Y por fin llegaron las vacaciones de Navidad. Mi padre vino a buscarme al caer la noche. Aquel día también era húmedo y lleno de niebla. Lo primero que hizo fue preguntarme:
—¿Dónde quieres ir ahora?
Sin vacilar dije que a nuestra vieja casa, allí en el pueblo, donde estaba la abuela, a la que yo quería mucho. El vaciló un momento:
—¿Aunque la abuela ya no esté?
—Eso no puede ser —repliqué con el corazón temblando.
—¿Y si fuera verdad?
Yo estallé en llanto y contesté:
—Razón de más para ir allí.
Había muerto hacía más de un mes pero me habían ocultado la noticia.

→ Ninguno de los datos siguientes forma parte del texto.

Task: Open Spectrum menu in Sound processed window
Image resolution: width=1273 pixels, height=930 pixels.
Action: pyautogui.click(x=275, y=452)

El resto del curso pasó como Dios quiso y, una vez acabado, dejé el Cicognini para siempre, de acuerdo con mis deseos. No es que fuera a estar mejor. Al contrario, en el nuevo colegio (del que acabé escapándome, pero ésta es otra historia) caí, como es fácil deducir de lo que dejo aludido en el presente escrito, de la sartén a las brasas. Así pues, haciendo de la necesidad virtud, yo también me convertí en un zoquete. Más tarde volví a ver y a visitar en parte ese mi primer colegio y sentí una especie de desesperado amor por él y, al mismo tiempo, la misma opresión de entonces.